Re: MDS corruption

☣Adam <adam@xxxxxxxxx> · Tue, 13 Aug 2019 01:35:30 -0500

Pierre Dittes helped me with adding --rank=yourfsname:all and I ran the
following steps from the disaster recovery page: journal export, dentry
recovery, journal truncation, mds table wipes (session, snap and inode),
scan_extents, scan_inodes, scan_links, and cleanup.

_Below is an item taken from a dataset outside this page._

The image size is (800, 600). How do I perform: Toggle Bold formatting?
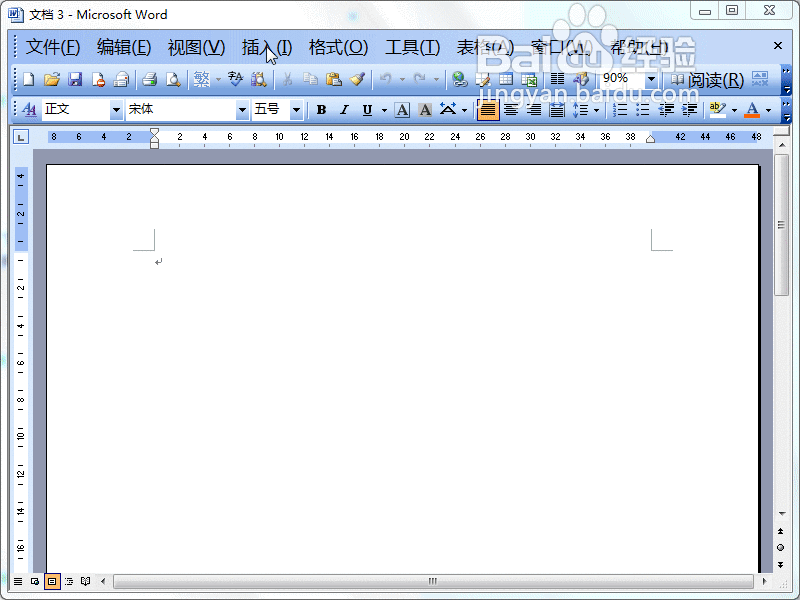(x=321, y=110)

Now all three of my MDS servers are crashing due to a failed assert.
Logs with stacktrace are included (the other two servers have the same
stacktrace in their logs).

Currently I can't mount cephfs (which makes sense since there aren't any
MDS services up for more than a few minutes before they crash).  Any
suggestions on next steps to troubleshoot/fix this?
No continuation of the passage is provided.